Wednesday, October 24

On 10 Years of Reading

llibreria
llibreria,
originally uploaded by Mor (bcnbits).


My literature project has been in full swing for ten years now. It
started when I took a year out between school and university, and I
was brow-beaten by a co-worker who looked down at me for watching so
much television. That year was one of the best years of my life for
reading - I covered a great many of the classics, like Moby
Dick
, and a lot of H.G. Wells. It marked the beginning, and over on librarything I'm keeping track of everything I've read since that year. What came before, I've hurriedly buried in the depths of my memory. Sure, I read before I was eighteen, but what did I read? Star Trek and Star Wars novels mostly. They weren't a waste of time - Peter David (Star Trek) and Timothy Zahn (Star Wars) are two excellent writers, and I thank them for helping me stick with reading in the first place. But as much as I read, my father would never say that I was 'well-read,' and with the added motivation of showing my co-worker I was no dullard, I set about my task.


Ten years later, I'm about to finish reading book number 300. This
happens to be "The House of Mirth" by Edith Wharton, which I am very much enjoying. But as much as I'm enjoying reading new books, I think it's high time I revisited some of those that charmed me, perplexed me, or informed me over the last ten years.
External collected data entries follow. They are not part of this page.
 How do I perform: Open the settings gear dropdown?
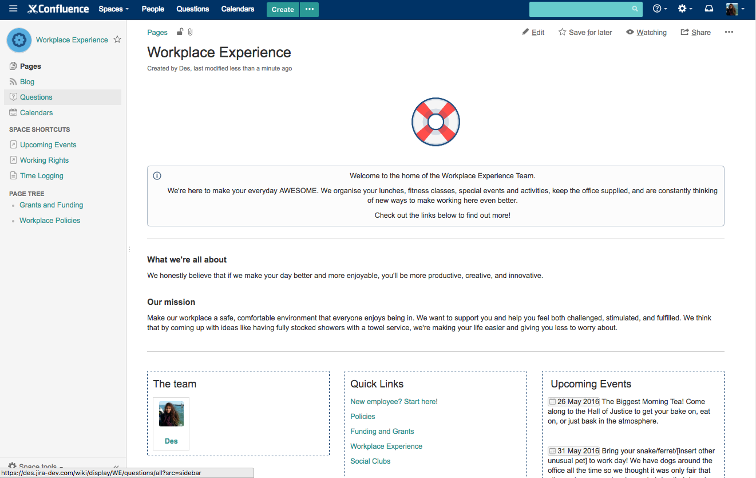(684, 9)
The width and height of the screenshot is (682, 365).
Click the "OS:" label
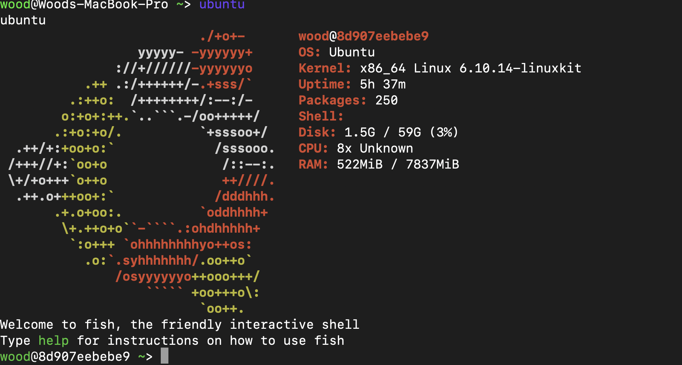coord(309,52)
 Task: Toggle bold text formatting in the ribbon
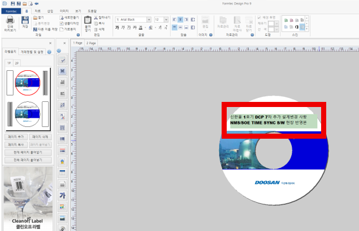pos(117,27)
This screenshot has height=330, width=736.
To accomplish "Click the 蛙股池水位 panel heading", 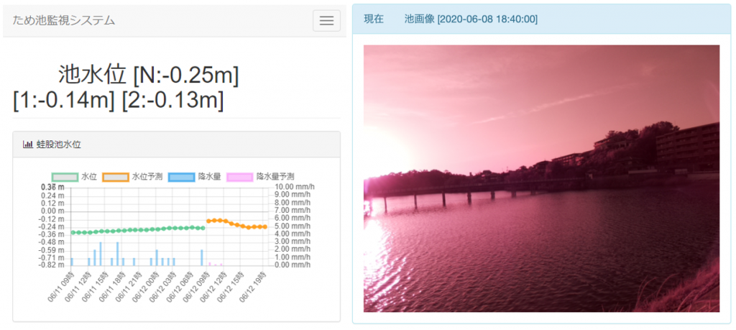I will 59,145.
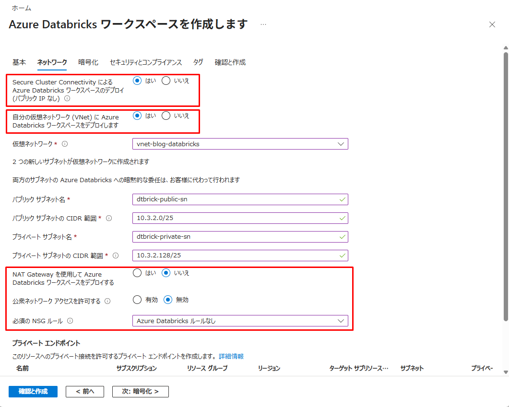Screen dimensions: 509x407
Task: Expand the 仮想ネットワーク dropdown vnet-blog-databricks
Action: 240,144
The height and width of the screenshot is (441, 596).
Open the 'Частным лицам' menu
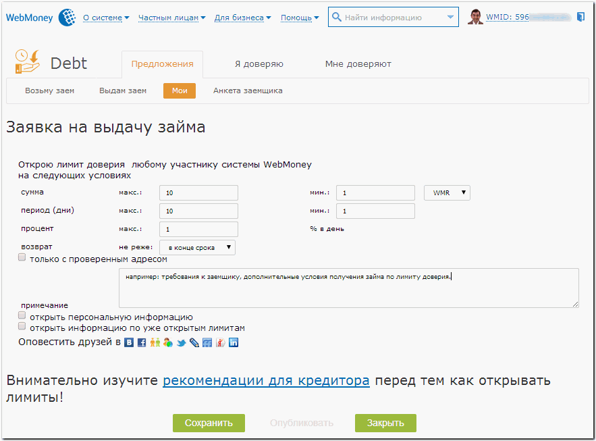(x=171, y=18)
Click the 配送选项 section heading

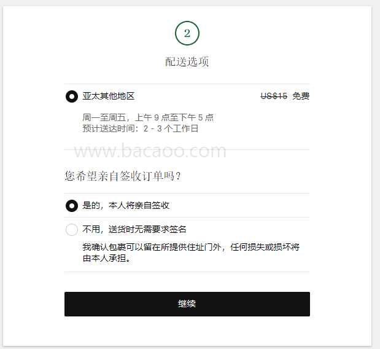[x=187, y=62]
I spent a very enjoyable hour earlier this afternoon working through my librarything catalogue, adding the tag 'to_reread' to those books which fell into one of those categories, and came up with a list of 55 that I want to return to with the benefit of age. 55 is a lot of books, mind you, and I wouldn't be surprised if it takes me two or more years to work through all of them - keeping in mind, of course, that I will often be tempted by the new, by the unread, and will want to add to my tally and work towards my lifetime target (currently the rather random 2000).


Here they are, then: the books I'll be reading between now and when I turn 30, more or less, along with reasons for wanting to read them again.



Personal Favourites

One of the most wonderful friendships I currently enjoy began thanks to Somerset Maugham's "The Moon and Sixpence," and the conversations we had together after this introduction. Now I want to read again those books that had the greatest impression on me personally, and that I hold closest to my heart and my sensibilities. It's one thing to say, for instance, that "The Razor's Edge" is my favourite book - but it's quite a shameful thing to admit to having read it only once.




  1. 1984 (George Orwell)

  2. Animal Farm (George Orwell)

  3. The Beach (Alex Garland)

  4. The Tesseract (Alex Garland)

  5. Catch-22 (Joseph Heller)

  6. Contact (Carl Sagan)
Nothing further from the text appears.